-- Start of Data excerpts --
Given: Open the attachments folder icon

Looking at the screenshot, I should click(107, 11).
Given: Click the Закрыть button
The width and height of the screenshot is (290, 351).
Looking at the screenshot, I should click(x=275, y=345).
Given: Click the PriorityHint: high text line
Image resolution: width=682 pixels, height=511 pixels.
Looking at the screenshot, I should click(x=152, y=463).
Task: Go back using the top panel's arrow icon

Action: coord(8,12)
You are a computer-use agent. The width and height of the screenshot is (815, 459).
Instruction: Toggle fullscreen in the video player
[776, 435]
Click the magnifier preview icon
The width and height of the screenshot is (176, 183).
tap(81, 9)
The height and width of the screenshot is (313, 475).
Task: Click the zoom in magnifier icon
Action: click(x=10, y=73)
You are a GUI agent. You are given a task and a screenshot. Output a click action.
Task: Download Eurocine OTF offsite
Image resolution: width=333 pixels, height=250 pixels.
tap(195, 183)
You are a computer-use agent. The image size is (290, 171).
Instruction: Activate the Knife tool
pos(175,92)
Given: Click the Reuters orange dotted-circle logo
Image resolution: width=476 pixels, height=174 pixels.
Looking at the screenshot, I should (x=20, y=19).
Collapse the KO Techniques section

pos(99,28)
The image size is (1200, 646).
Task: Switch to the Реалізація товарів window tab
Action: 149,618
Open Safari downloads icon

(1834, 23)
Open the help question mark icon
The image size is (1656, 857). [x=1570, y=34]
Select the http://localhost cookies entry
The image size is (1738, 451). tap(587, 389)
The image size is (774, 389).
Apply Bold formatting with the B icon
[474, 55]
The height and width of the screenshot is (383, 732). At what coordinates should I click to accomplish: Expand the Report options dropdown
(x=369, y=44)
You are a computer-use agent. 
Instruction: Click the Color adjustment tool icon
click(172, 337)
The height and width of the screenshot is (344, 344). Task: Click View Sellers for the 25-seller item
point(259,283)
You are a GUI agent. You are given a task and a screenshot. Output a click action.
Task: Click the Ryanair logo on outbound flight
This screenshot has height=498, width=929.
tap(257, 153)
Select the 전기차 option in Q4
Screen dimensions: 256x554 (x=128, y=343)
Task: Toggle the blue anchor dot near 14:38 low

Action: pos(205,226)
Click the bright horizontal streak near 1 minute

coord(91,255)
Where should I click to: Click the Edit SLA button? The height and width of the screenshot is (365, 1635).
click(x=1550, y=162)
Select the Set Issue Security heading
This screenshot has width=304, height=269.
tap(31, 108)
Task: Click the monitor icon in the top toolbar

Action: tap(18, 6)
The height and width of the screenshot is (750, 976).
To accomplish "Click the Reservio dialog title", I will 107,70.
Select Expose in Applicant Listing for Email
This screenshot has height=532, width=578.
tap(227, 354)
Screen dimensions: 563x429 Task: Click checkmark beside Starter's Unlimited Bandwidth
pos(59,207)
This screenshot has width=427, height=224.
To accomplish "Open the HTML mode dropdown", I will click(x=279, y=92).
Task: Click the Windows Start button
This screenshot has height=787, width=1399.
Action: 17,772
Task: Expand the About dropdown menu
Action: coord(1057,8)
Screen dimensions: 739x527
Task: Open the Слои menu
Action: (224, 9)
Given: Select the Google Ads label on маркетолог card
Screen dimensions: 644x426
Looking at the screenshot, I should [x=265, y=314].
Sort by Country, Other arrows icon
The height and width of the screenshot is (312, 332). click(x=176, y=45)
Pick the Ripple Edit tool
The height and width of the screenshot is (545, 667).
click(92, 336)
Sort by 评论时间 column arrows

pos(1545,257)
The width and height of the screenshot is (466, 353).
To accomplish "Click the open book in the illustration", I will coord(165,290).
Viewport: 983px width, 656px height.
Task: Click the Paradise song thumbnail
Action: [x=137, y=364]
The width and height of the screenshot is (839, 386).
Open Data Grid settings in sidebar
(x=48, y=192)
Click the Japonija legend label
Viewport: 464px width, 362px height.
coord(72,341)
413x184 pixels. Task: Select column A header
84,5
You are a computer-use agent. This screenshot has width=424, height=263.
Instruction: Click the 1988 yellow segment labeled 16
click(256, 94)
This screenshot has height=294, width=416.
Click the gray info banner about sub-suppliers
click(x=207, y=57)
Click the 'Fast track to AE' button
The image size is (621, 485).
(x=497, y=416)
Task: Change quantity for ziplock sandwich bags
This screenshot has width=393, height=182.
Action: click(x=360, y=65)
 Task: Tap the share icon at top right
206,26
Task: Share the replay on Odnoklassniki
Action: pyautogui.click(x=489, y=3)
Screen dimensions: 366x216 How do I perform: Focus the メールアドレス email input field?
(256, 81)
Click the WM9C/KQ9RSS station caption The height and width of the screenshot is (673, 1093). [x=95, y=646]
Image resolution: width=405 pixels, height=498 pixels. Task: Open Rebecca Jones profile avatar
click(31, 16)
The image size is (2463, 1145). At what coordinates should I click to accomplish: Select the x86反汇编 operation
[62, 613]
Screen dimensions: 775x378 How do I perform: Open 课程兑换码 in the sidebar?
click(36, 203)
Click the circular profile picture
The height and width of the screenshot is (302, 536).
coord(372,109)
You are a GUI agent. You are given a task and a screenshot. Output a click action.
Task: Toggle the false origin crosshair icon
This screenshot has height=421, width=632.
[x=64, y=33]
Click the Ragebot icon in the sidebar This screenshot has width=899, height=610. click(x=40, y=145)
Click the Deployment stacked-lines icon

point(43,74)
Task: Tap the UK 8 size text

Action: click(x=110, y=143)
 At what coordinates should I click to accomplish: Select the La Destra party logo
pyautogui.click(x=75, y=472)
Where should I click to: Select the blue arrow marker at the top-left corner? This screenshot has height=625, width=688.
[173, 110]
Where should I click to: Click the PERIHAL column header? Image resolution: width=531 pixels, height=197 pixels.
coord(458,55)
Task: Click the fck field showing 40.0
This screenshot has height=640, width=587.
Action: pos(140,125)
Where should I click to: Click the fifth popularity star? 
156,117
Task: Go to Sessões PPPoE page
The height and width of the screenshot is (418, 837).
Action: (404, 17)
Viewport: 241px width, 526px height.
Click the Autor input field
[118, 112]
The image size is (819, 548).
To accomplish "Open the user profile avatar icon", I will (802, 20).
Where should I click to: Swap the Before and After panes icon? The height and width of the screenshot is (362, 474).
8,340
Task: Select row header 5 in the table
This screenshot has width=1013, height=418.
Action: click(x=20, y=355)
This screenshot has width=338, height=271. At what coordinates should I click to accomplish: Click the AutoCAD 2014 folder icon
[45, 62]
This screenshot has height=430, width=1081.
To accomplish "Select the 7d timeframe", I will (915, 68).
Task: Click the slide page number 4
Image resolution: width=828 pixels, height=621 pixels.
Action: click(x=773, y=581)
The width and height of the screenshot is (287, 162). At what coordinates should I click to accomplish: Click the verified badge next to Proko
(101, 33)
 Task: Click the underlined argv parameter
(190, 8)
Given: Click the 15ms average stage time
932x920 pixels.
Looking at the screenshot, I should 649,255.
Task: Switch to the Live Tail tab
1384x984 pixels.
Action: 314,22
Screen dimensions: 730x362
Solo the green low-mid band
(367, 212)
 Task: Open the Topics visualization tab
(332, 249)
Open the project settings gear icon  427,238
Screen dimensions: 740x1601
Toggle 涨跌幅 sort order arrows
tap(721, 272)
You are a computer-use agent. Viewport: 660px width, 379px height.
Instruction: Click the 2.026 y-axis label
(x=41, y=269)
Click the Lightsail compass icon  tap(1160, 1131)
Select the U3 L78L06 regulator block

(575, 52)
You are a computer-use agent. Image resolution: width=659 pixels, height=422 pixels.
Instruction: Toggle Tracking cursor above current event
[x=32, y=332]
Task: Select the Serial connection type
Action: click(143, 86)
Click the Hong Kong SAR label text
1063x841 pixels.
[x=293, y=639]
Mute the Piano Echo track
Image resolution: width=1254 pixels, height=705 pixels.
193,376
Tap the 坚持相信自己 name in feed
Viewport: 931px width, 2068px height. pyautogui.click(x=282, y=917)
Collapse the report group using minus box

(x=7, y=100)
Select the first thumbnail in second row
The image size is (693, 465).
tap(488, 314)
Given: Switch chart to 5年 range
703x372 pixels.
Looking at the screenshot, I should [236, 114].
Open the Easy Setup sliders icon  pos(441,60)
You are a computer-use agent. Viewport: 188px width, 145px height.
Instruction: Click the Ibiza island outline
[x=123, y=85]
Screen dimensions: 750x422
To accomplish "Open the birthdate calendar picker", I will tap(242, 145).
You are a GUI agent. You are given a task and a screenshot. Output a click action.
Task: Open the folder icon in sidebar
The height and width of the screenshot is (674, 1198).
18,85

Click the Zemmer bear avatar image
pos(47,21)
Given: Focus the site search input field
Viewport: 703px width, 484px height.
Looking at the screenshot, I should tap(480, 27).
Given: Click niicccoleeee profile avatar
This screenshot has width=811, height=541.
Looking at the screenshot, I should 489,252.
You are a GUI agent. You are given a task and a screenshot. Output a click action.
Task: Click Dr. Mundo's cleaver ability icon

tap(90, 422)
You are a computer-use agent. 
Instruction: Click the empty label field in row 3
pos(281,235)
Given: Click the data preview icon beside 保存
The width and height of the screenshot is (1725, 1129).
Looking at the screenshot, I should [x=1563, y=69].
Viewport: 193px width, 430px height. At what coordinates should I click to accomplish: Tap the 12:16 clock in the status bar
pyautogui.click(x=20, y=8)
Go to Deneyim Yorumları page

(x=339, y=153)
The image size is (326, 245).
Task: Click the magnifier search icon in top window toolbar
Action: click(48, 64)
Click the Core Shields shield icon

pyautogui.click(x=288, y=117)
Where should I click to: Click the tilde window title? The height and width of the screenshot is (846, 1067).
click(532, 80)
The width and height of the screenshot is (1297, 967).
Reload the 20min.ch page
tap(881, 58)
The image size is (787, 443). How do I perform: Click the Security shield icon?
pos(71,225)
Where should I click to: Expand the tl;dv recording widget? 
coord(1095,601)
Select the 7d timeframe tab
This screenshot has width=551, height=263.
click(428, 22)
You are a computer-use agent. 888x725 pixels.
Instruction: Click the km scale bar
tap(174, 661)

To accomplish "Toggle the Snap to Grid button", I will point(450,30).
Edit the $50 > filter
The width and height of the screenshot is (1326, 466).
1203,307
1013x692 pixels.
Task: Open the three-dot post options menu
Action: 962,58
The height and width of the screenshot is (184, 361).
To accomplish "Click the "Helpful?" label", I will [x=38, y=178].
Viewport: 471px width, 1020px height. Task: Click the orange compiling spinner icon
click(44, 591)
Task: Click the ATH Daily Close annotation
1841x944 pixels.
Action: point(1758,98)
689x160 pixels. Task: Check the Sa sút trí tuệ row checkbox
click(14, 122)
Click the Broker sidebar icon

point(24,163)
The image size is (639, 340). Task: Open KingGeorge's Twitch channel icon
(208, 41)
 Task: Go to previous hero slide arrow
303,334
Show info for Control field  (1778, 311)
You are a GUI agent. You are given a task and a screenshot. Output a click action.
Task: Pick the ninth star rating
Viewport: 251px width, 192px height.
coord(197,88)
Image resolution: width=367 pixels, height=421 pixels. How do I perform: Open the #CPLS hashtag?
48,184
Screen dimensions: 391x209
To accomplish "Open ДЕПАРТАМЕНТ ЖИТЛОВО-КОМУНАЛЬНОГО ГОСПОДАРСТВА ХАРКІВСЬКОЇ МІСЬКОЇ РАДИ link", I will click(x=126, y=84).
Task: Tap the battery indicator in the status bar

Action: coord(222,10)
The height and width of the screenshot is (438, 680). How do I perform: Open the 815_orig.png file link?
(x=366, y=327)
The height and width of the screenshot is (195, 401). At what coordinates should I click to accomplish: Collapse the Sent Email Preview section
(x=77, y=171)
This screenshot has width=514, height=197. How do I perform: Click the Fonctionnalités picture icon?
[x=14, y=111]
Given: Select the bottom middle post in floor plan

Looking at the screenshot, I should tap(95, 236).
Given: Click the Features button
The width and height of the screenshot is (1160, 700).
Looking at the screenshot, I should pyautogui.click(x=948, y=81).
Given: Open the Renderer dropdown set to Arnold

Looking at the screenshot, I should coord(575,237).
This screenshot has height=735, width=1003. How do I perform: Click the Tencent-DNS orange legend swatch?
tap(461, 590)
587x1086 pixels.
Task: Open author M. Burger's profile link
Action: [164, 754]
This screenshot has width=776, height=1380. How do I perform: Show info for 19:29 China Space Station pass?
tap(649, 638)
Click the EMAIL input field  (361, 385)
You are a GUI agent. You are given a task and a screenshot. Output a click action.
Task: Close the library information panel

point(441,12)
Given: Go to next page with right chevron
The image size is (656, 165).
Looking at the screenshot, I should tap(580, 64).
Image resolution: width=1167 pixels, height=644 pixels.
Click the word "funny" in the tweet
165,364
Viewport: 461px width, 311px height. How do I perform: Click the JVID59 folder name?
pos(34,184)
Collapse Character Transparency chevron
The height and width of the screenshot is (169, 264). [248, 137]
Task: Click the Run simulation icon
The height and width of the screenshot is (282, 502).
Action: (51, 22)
-- End of Data excerpts --
Render the part of the data that opens with the line containing "Click the EMAIL" and closes at the end of the data as a Markdown table with the columns Row and Text. Give each line its own row number and skip blank lines.

| Row | Text |
|---|---|
| 1 | Click the EMAIL input field  (361, 385) |
| 2 | You are a GUI agent. You are given a task and a screenshot. Output a click action. |
| 3 | Task: Close the library information panel |
| 4 | point(441,12) |
| 5 | Given: Go to next page with right chevron |
| 6 | The image size is (656, 165). |
| 7 | Looking at the screenshot, I should tap(580, 64). |
| 8 | Image resolution: width=1167 pixels, height=644 pixels. |
| 9 | Click the word "funny" in the tweet |
| 10 | 165,364 |
| 11 | Viewport: 461px width, 311px height. How do I perform: Click the JVID59 folder name? |
| 12 | pos(34,184) |
| 13 | Collapse Character Transparency chevron |
| 14 | The height and width of the screenshot is (169, 264). [248, 137] |
| 15 | Task: Click the Run simulation icon |
| 16 | The height and width of the screenshot is (282, 502). |
| 17 | Action: (51, 22) |